I recently changed the rendering strategy to better match the one of
original Flash. JooFlash now also renders in a frame-based manner. When the
application code changes a property of some object on the display list,
this value is stored and a "dirty" flag is set. Then, on the next frame
render event, every sub-tree of the display list that has a "dirty" child
is re-rendered.
So for one, there are still some bugs where a "dirty" flag is set although
nothing changed (100% CPU even when nothing is happening), e.g. when the
application code sets a value to the old value (e.g. setFoo(true) when foo
is already true). So this causes unneeded re-rendering of the whole stage
all the time.
The other potential for performance improvement is to introduce redraw
areas like the Flash engine does.

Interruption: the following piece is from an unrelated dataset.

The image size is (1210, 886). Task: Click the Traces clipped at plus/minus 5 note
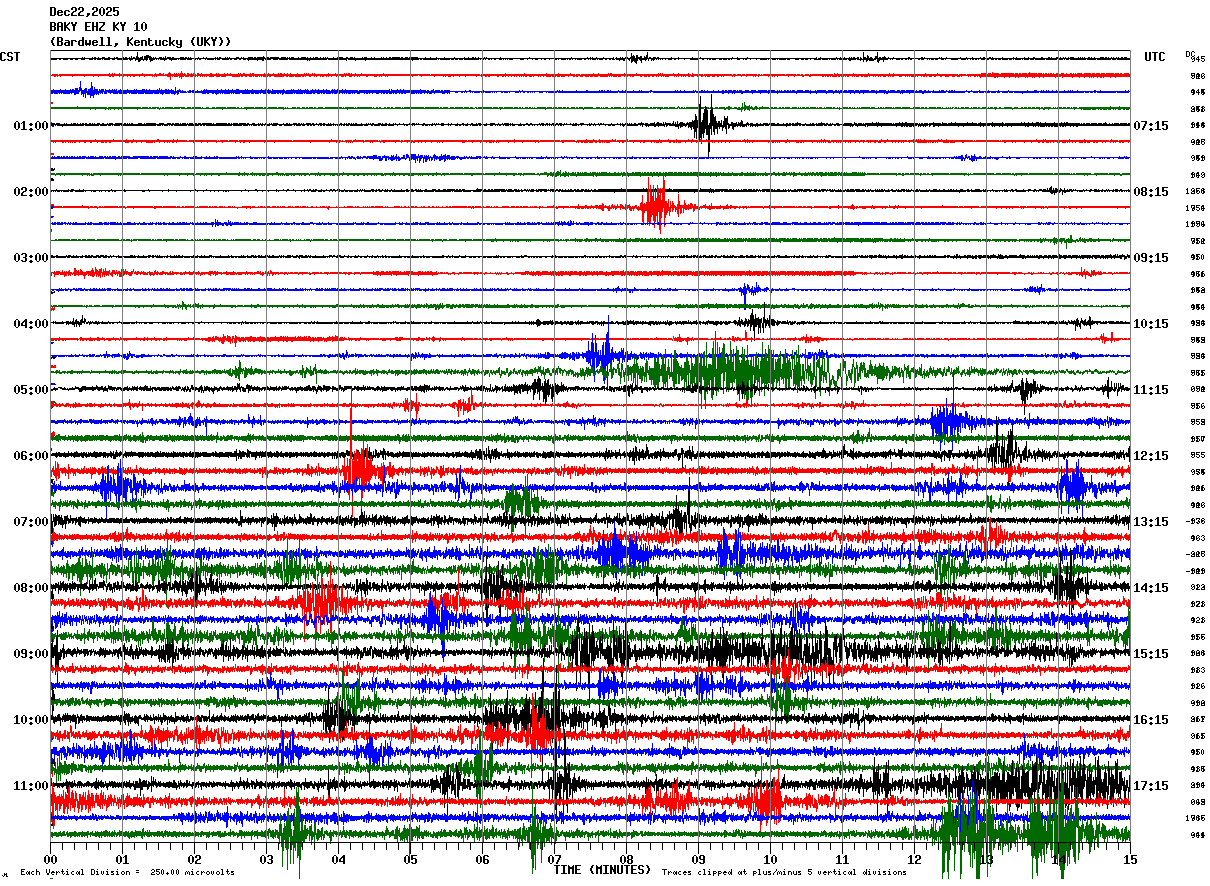784,873
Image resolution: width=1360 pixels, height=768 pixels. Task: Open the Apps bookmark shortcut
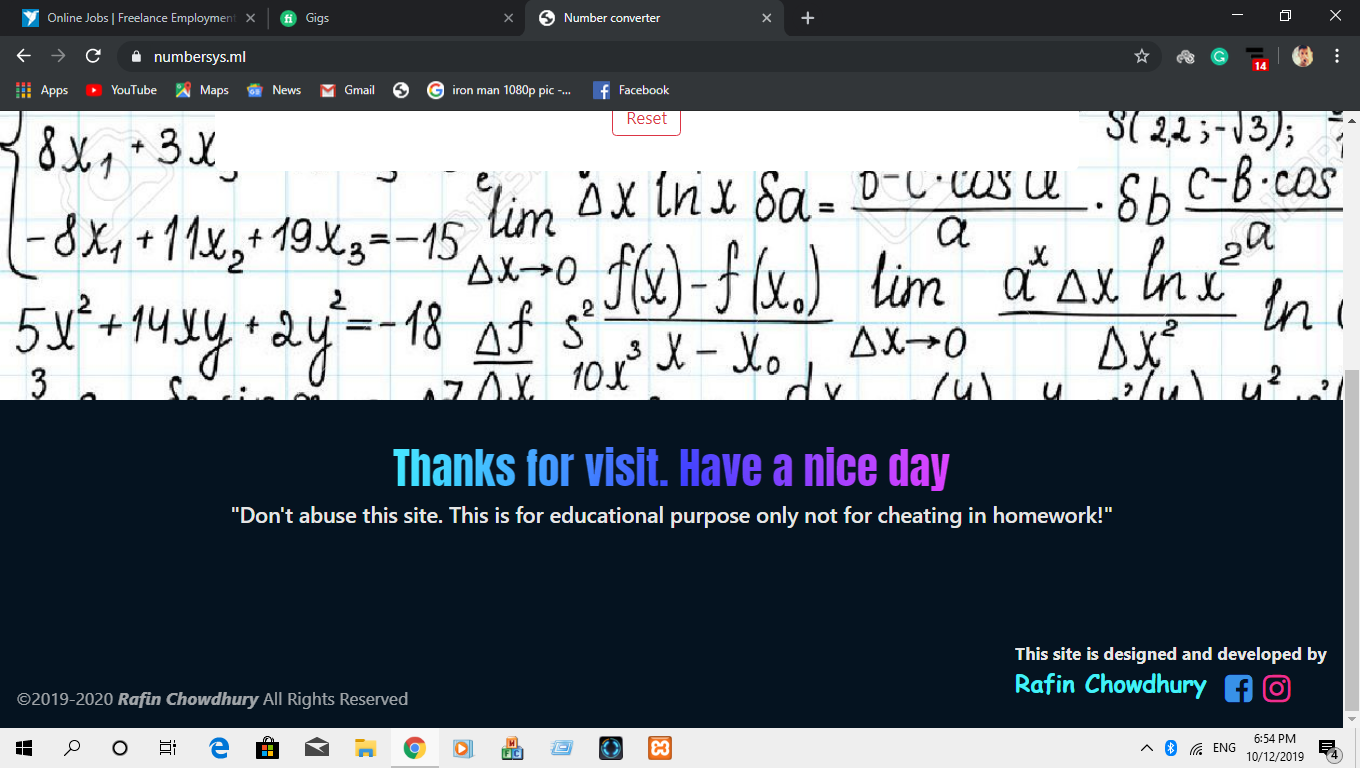pos(42,90)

This would allow to start redrawing from
the top of the display list, but skip rendering of all display objects that
are completely located outside the redraw areas.
The third way to tweak performance is to play with the "cacheAsBitmap" flag
of display object containers. JooFlash uses a canvas for every DOC that has
this flag set. This can improve performance, if that subtree is not or
rarely changed, but may also decrease performance if for example some
object in this subtree is modified on every frame (e.g. rotated), because
this causes the whole subtree to be re-rendered all the time.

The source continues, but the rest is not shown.